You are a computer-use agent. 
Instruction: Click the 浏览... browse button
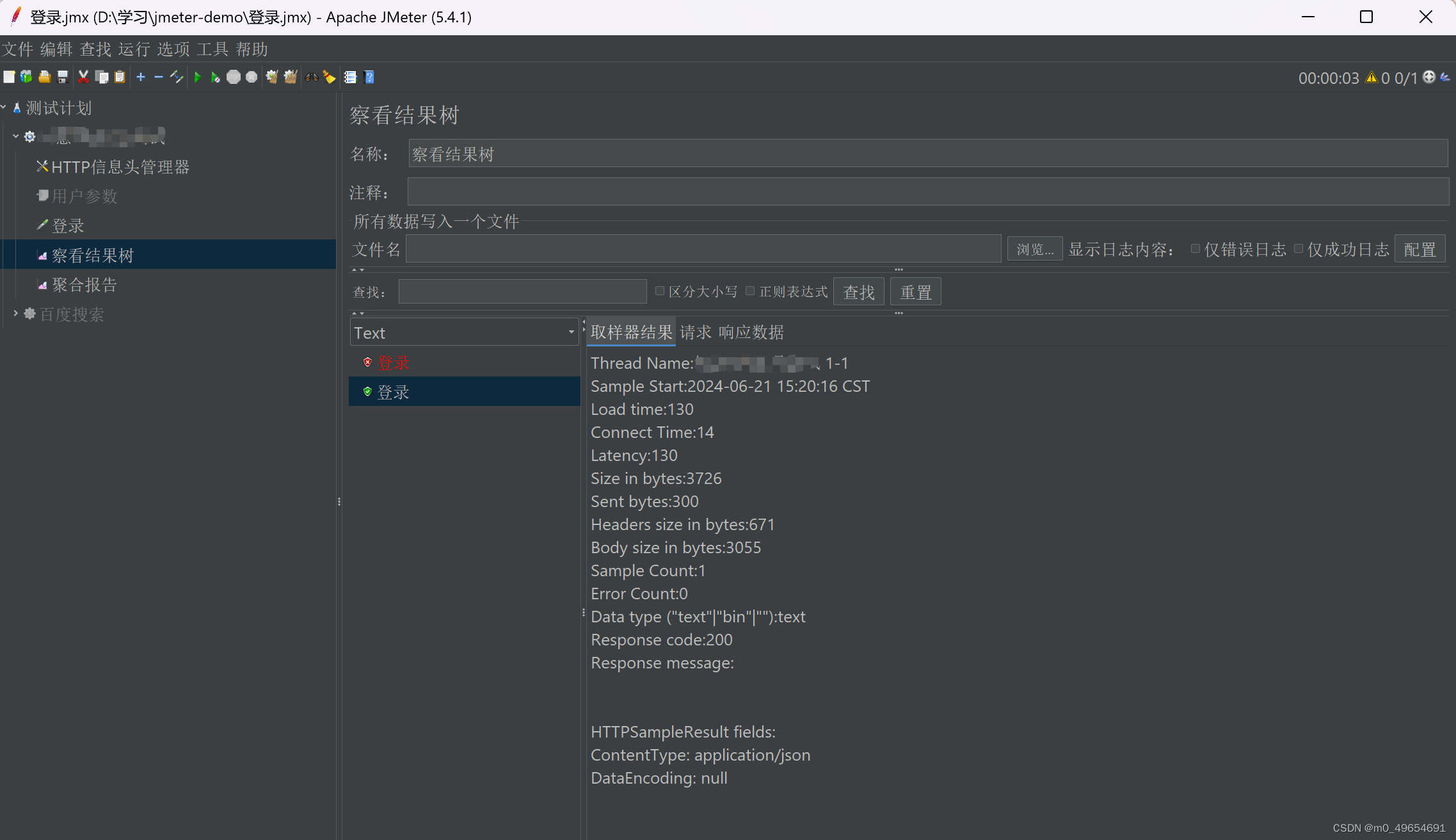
* * *
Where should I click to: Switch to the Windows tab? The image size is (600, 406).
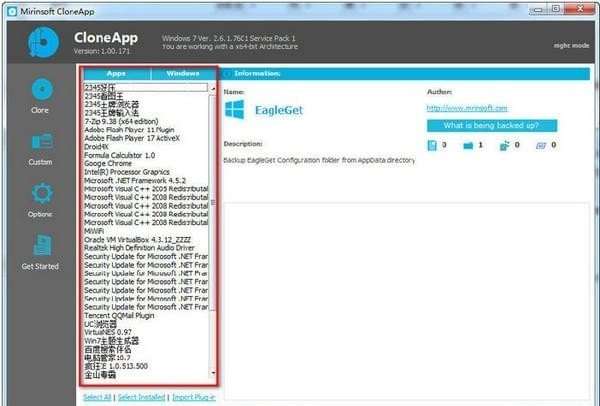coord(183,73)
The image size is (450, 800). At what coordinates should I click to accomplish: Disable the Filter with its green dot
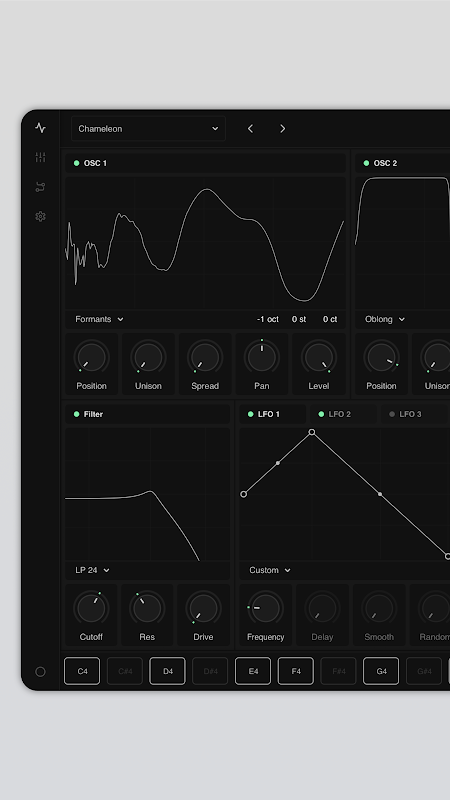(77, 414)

# Task instructions
Please copy out everything from the line containing "You are a computer-use agent." down to the line containing "Instruction: Click the 浏览... browse button", both included, word for word.

# Response to the task
You are a computer-use agent. 
Instruction: Click the 浏览... browse button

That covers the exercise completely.